Being sure is scary. It's a lot different from being sure. Instead of the safety net of knowledge, there's a daunting chasm of uncertainty. It's not easy to step from the warmth of the old to the chill of the new. The same goes for commitment.Danny:
It takes a lot not to commit, especially if you're someone who needs certain guarantees before you make the leap. Otherwise, the chequebook stays in your pocket until the next discussion. The problem is, while you're being unsure of commitment because of the uncertainty of success, your competitors are enjoying success because of the certainty of their commitment. Slight difference in wording, but a big difference in results. So what can you do?

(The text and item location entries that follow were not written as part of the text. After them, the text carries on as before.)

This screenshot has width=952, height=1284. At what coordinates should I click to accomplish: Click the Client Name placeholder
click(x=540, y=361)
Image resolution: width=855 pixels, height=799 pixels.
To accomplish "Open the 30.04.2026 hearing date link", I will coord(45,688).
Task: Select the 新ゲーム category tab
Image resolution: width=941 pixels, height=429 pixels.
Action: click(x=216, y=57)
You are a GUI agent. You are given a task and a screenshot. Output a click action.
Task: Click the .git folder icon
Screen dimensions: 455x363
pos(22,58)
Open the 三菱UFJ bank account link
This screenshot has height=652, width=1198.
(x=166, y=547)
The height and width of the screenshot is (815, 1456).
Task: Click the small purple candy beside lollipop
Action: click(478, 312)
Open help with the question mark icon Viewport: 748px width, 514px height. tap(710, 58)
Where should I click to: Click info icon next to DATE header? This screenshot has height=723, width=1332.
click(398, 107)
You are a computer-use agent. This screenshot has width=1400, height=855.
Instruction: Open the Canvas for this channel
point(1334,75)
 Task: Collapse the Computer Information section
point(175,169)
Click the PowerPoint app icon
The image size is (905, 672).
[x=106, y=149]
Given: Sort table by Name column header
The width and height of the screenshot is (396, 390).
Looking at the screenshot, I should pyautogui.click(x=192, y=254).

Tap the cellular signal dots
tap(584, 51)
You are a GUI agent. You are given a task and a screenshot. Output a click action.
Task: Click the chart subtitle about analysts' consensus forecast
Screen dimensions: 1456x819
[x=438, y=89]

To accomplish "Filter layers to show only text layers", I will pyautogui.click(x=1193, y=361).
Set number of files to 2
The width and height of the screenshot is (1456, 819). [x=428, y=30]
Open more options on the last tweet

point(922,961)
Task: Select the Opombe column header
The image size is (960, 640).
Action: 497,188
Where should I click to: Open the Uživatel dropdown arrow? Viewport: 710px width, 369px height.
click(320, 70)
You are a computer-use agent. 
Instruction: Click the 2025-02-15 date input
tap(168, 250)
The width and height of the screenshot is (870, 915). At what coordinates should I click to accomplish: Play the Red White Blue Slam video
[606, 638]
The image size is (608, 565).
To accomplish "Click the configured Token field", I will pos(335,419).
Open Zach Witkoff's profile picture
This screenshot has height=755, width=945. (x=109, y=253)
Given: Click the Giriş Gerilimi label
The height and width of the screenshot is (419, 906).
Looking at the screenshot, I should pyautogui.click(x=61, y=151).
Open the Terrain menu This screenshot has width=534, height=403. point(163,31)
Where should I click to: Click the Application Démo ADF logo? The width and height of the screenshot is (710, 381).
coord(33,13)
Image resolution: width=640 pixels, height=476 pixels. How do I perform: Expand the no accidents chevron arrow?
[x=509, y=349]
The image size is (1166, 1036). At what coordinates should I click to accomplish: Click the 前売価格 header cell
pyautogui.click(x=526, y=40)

Accept uncertainty.Danny:
Remember when you were learning to drive and you thought you'd never get the hang of it? You couldn't get used to clutch control or reverse parking or even a simple ten and two hand position. We all did it and we all thought the same thing. Then there was that one pivotal lesson where everything just fell into place and the next thing we knew, we were driving.Danny:
Make your uncertainty your penultimate driving lesson accepted. Not knowing everything at a given moment in time is natural. Think of how many have been in the same position as you are now but made it through. Believe that failure this time isn't the end. No one gets it right first time. Great success is built from second chances. Uncertainty is a natural emotion when we're faced with something new.Danny:
If familiarity breeds contempt, then fresh breeds caution. There's nothing wrong with caution. It keeps us alert and ready to make changes in direction if needed. It's when we let uncertainty and caution combine that stops us from moving in the first place. This combination can lead to the fear of commitment. But if you need success before commitment, you'll never have either. What choice will you make?